--- RECORDS FOR THE TASK Enclosed Below ---

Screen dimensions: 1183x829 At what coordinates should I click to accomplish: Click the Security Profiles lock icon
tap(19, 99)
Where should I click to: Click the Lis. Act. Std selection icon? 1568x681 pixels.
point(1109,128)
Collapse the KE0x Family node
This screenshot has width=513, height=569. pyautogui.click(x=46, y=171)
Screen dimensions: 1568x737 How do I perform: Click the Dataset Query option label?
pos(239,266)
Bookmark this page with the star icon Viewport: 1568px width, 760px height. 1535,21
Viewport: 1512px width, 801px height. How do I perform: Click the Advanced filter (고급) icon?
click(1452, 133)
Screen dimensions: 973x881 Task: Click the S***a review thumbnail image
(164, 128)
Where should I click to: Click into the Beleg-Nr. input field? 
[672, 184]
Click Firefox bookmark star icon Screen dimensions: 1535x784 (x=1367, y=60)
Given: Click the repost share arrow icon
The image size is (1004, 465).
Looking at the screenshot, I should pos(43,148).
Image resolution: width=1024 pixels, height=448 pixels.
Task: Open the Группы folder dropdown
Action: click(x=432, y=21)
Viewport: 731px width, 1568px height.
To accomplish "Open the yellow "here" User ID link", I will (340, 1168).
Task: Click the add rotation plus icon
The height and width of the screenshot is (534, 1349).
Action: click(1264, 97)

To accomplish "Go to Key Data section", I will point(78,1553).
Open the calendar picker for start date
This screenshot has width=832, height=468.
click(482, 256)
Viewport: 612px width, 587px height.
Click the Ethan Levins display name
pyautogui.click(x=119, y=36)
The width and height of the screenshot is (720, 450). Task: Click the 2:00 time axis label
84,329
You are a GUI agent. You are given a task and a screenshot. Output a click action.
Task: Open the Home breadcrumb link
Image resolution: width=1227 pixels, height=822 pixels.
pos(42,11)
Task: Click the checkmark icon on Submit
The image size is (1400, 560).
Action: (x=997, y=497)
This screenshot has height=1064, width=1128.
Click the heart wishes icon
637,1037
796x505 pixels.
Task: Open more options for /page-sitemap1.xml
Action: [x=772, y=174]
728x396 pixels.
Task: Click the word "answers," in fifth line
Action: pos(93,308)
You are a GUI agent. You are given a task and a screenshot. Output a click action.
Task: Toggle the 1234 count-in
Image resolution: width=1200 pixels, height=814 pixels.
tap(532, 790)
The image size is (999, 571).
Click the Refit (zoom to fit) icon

--- End of Enclosed RECORDS FOR THE TASK ---

### TASK PROMPT:
For this exercise, please copy exactly the lines from the one holding "Click the heart wishes icon" through the end of the records, the first and last included.

### RESPONSE TO THE EXERCISE:
Click the heart wishes icon
637,1037
796x505 pixels.
Task: Open more options for /page-sitemap1.xml
Action: [x=772, y=174]
728x396 pixels.
Task: Click the word "answers," in fifth line
Action: pos(93,308)
You are a GUI agent. You are given a task and a screenshot. Output a click action.
Task: Toggle the 1234 count-in
Image resolution: width=1200 pixels, height=814 pixels.
tap(532, 790)
The image size is (999, 571).
Click the Refit (zoom to fit) icon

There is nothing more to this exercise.